The Fall of Babylon (circa 1555), engraving by Jean Duvet from the Apocalypse series
A concept I’ve recently become interested in: “horror vacui,” fear of empty space, which in the visual arts results in the artist filling the entire surface with detail. Examples of this include the above engraving or the work of outsider artist Adolf Wölfli.
More from The Last Psychiatrist:
An auditory example of this is “background noise:” inability to be in silence, so there’s always a TV or radio in the background, etc.
In psychoanalysis, the significance of this is that such people are likely to be unwilling to reflect on their unconscious, of going outside their “safe” spaces alone, and will want a protector rather than an analyst (e.g. favor the kind of therapist they call by their first name, if they do therapy at all.) They will think that they are interested in psychology and the like, but only in so much as it allows them the illusion they are “learning about themselves” but doesn’t force real self-reflection.
Empty spaces= incomplete ego. I’ve carefully avoided the words “castration anxiety” but I will say that the empty spaces represent sudden, intense violence, i.e. you’d have no chance of protecting yourself from it. But the violence isn’t external, it’s internal— sudden, intense emotions which are painful.

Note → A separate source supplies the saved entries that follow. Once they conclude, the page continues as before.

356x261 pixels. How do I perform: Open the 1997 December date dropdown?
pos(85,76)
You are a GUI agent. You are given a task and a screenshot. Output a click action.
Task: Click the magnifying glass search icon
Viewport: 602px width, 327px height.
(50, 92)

Because of this fear they don’t venture out of their safe world (unless it’s with someone they feel has a more stable ego), so they also experience considerable boredom and ennui, which gets filled with the things that fill empty spaces— TV, internet— and the cycle continues.
Simple example: say you’re an angry, spiteful person (even though you project to the world a caring, warm exterior) so the background noise of the TV blocks out your own wandering thoughts that turn, inevitably, to thoughts of The Ring coming to get you.